The principle of mutual recognition
The mutual recognition principle guarantees free movement of goods and services without the need to harmonise Member States' national legislation. Goods which are lawfully produced in one Member State cannot be banned from sale in another Member State, even if they are produced according to technical or quality specifications that are different from those applied to its own products. The only exception allowed - overriding general interest such as health, consumer or environment protection - is subject to strict conditions.
The mutual recognition principle, not to be mistaken for mutual recognition agreements, is the main driver for facilitating market access in other Member States.

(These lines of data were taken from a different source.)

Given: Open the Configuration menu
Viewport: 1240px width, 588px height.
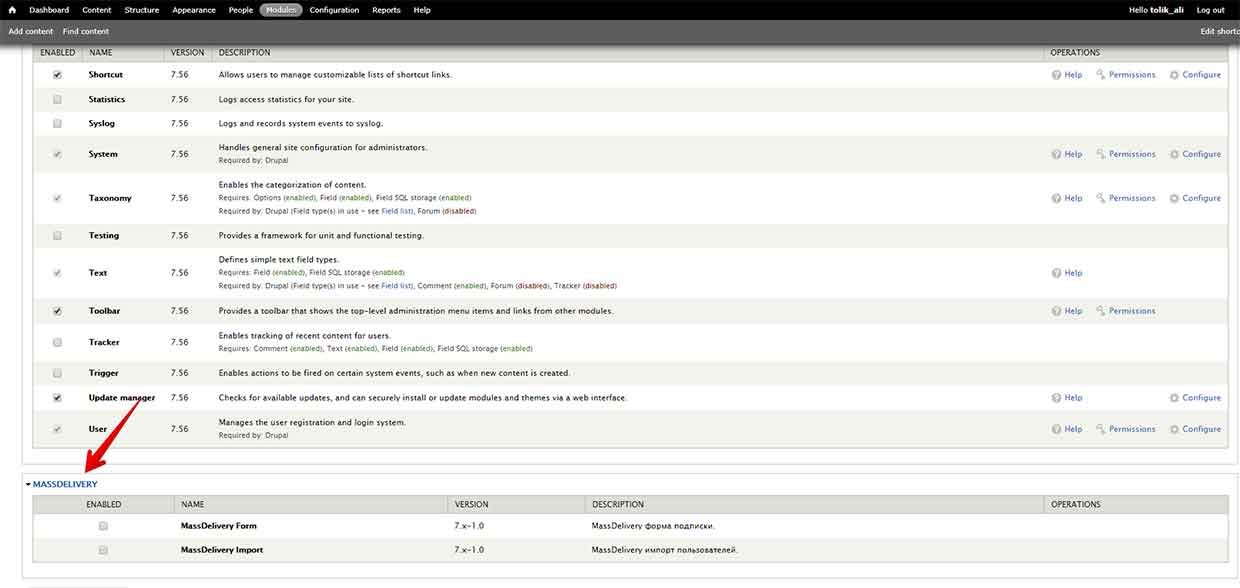Looking at the screenshot, I should [334, 10].
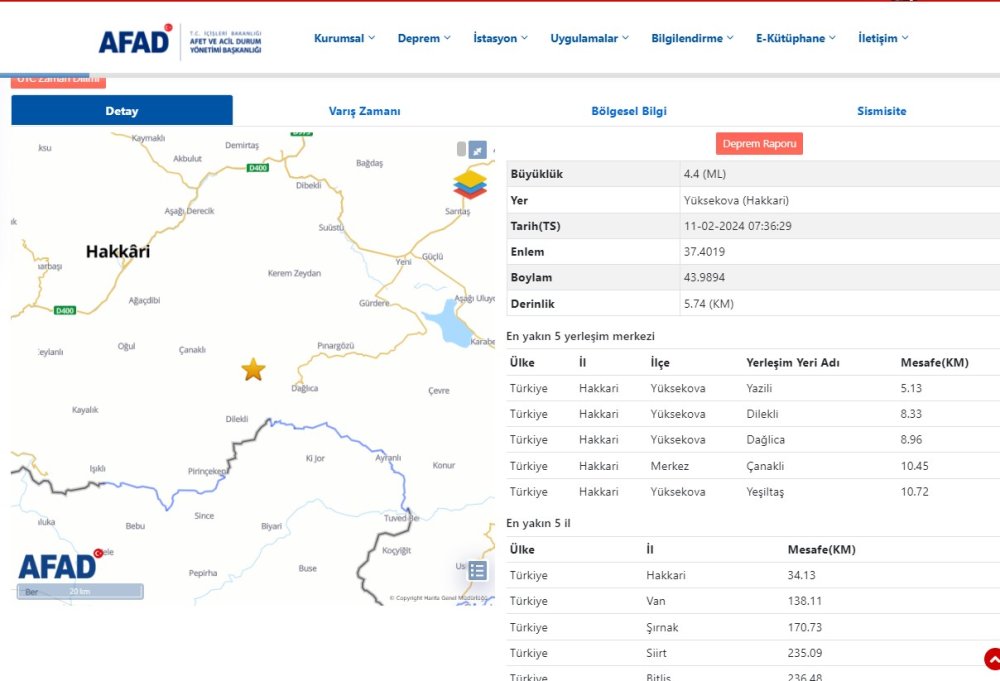1000x681 pixels.
Task: Open the İstasyon menu
Action: (499, 37)
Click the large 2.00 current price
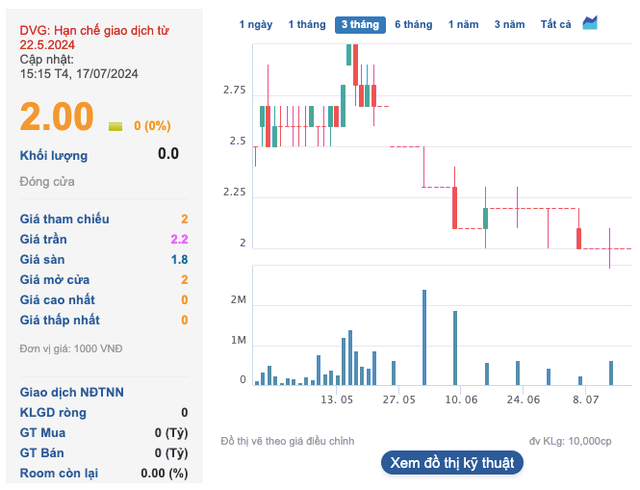 tap(57, 117)
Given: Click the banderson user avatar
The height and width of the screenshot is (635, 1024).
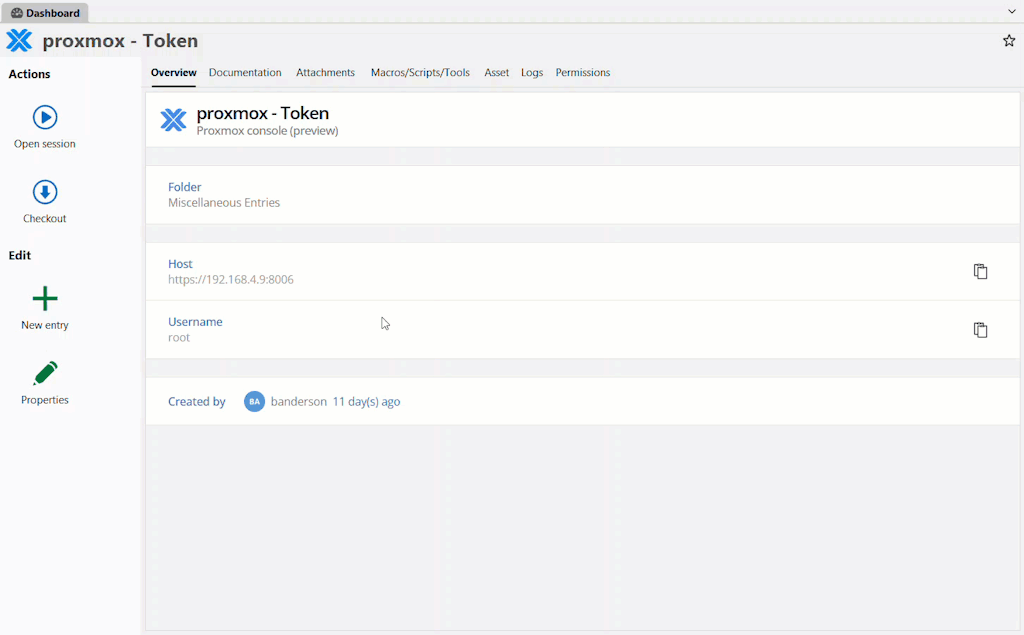Looking at the screenshot, I should point(255,401).

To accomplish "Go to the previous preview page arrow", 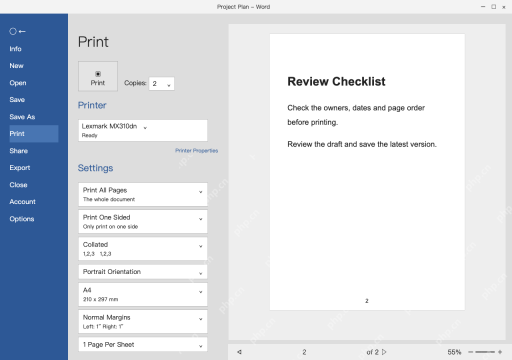I will 239,352.
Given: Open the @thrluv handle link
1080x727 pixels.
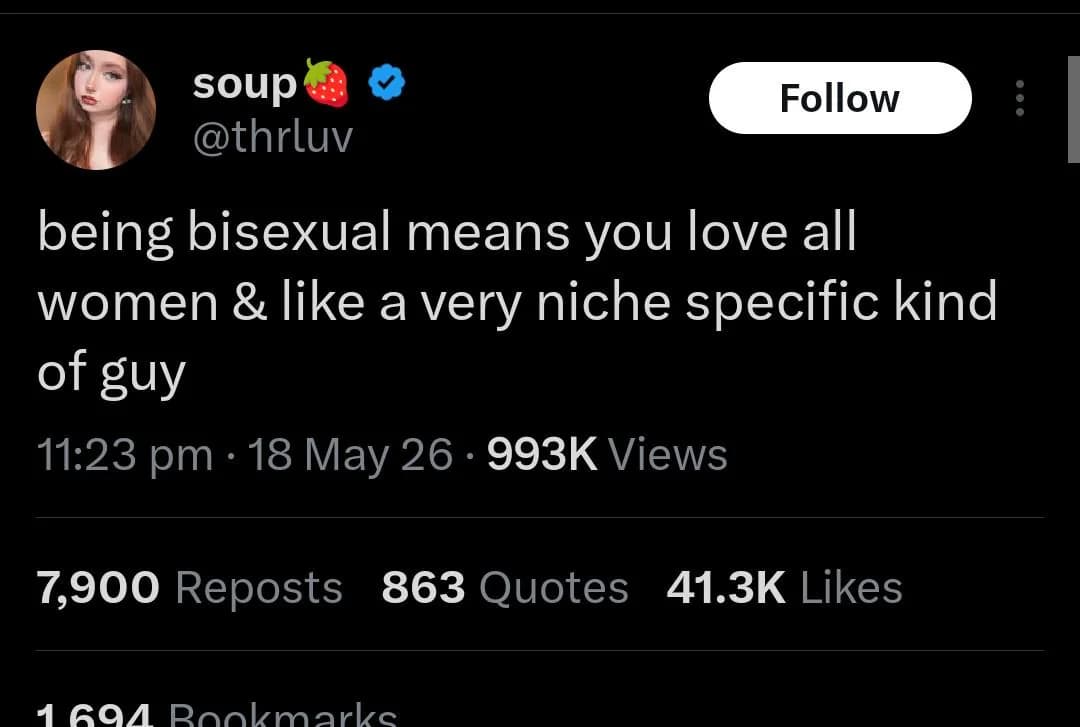Looking at the screenshot, I should click(x=273, y=136).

How should it work in practice?
To make the mutual recognition principle fully operational, the European Parliament and the Council adopted Regulation (EC) No 764/2008.
It defines the rights and obligations of, on the one hand, national authorities and, on the other, businesses wishing to sell products lawfully marketed in another Member State, when the competent authorities intend to impose restrictive measures on the product or type of product. In particular, the Regulation concentrates on the burden of proof by setting out the procedural requirements for denying mutual recognition.
The Product Contact Points and the Product List
The Regulation also reduces the risk that products will not get access to the market of the Member State of destination by establishing one or several "Product Contact Points" in each Member State (Art. 9(2)). A list with the contact details of these product contact points is made available through the European Commission's website.
Additionally, Article 12(4) of the Regulation specifies that the "Commission shall draw up, publish and regularly update an indicative and non-exhaustive list of products which are not subject to Community harmonisation legislation". This list must also accessible through a website open to economic operators and the Product Contact Points.